Problem requirements - Update everything in the material from the line containing "Given: Select the" down to the line containing "Looking at the screenshot, I should 304,43.", inclusive, by replacing "radio button" with "option button" and leaving all else unchanged. Leave the pictures out of your answer.

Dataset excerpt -
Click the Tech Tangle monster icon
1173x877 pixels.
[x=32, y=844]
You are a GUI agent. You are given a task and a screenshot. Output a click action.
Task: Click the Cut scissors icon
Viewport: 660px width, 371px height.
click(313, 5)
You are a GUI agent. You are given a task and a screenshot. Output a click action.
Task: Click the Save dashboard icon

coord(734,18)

---

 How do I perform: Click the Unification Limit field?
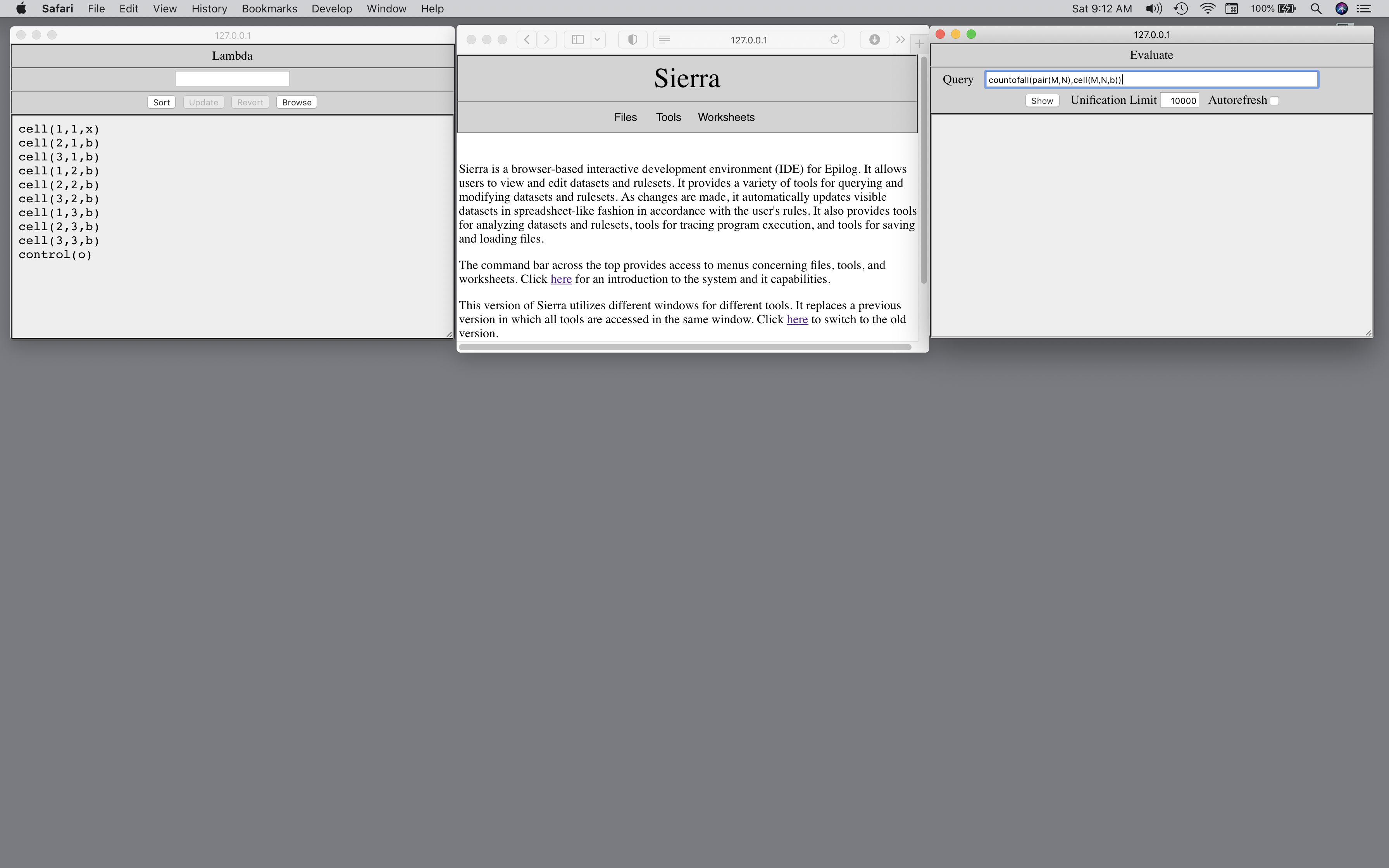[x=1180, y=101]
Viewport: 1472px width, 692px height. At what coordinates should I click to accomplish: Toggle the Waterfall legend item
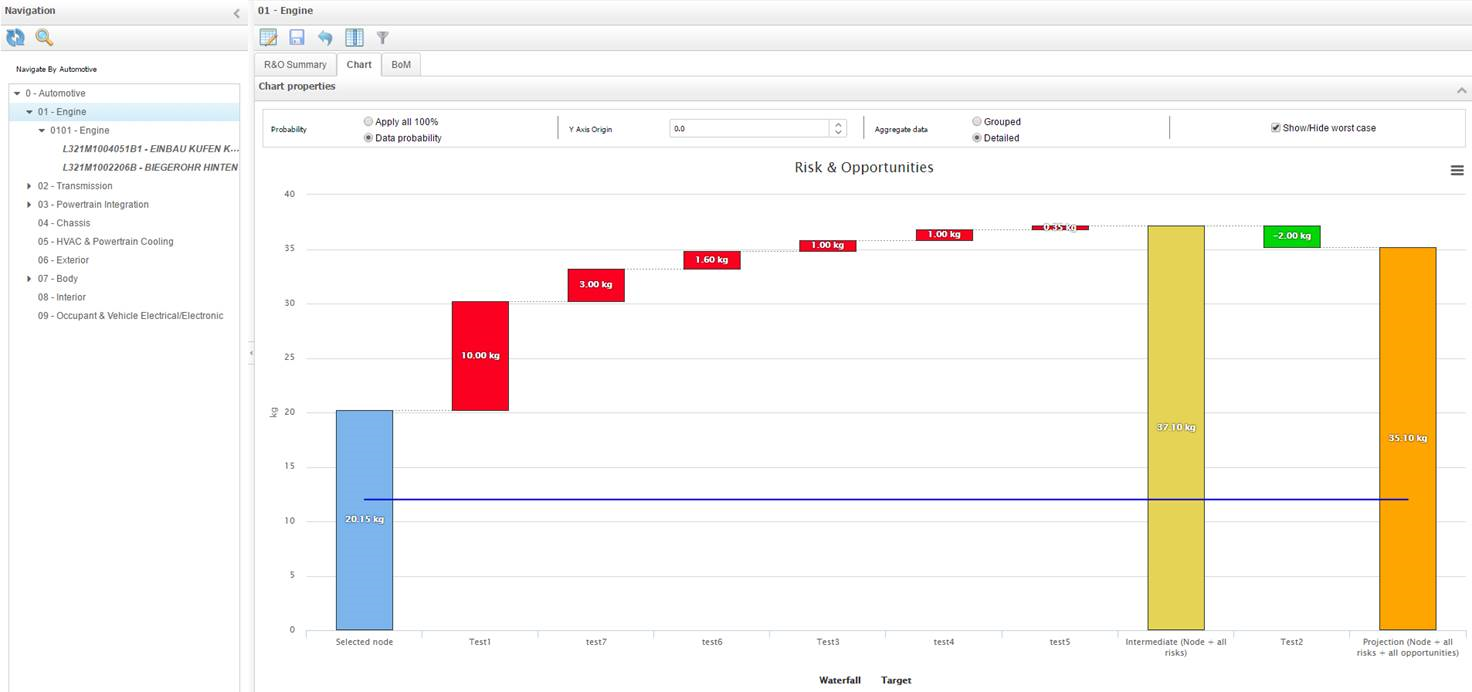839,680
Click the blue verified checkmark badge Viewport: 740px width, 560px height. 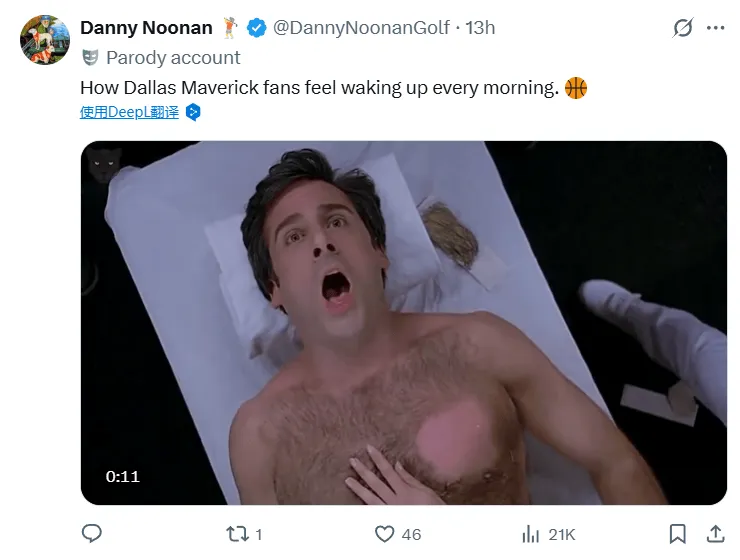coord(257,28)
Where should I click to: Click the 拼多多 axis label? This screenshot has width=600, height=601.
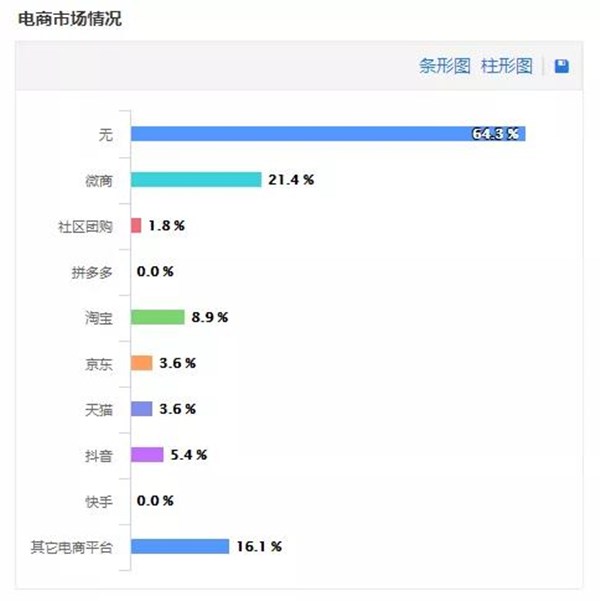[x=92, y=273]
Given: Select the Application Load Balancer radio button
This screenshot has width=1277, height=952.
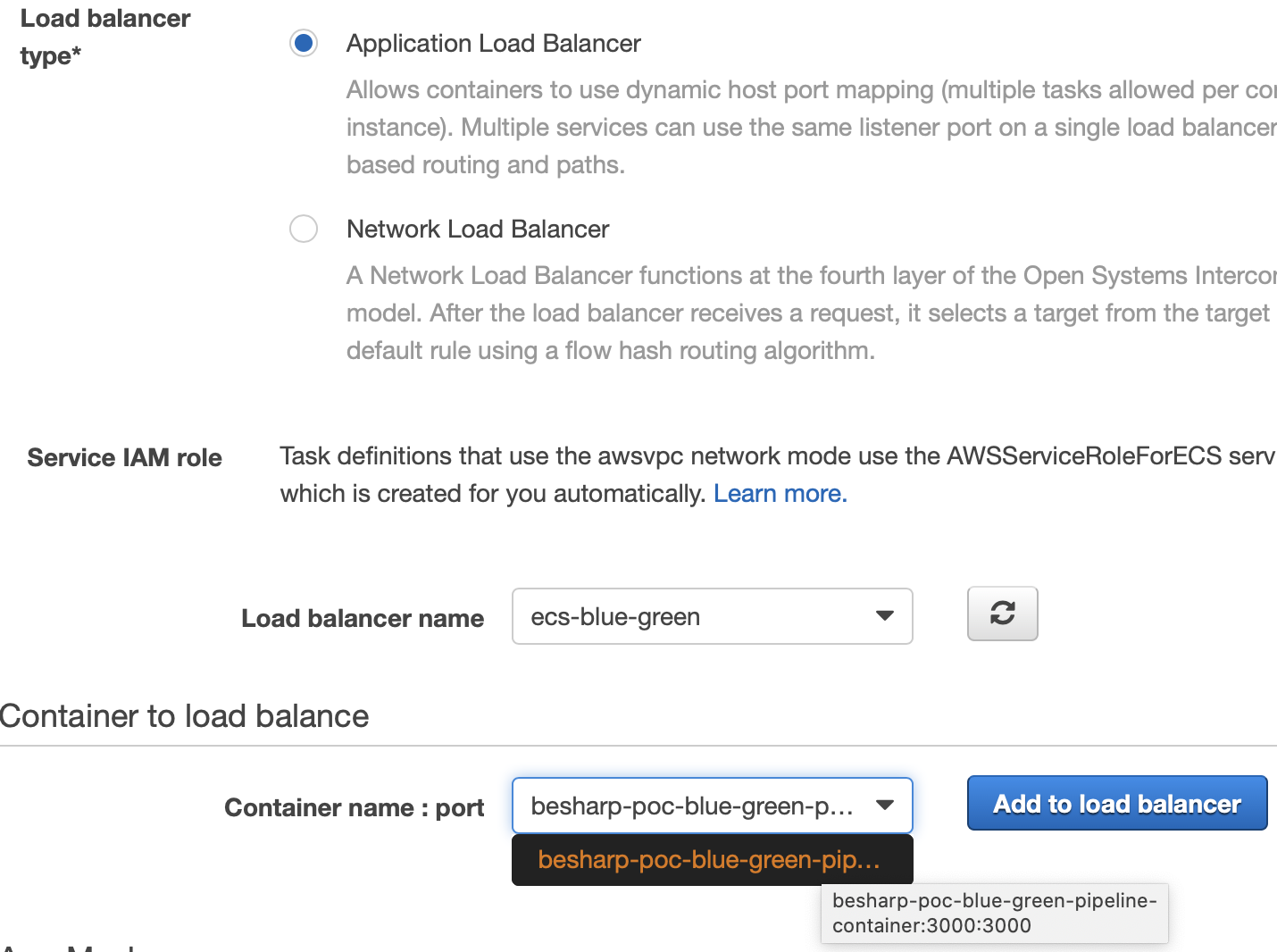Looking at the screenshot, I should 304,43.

Answer to this task -
Given: Select the Application Load Balancer option button
This screenshot has width=1277, height=952.
Looking at the screenshot, I should 304,43.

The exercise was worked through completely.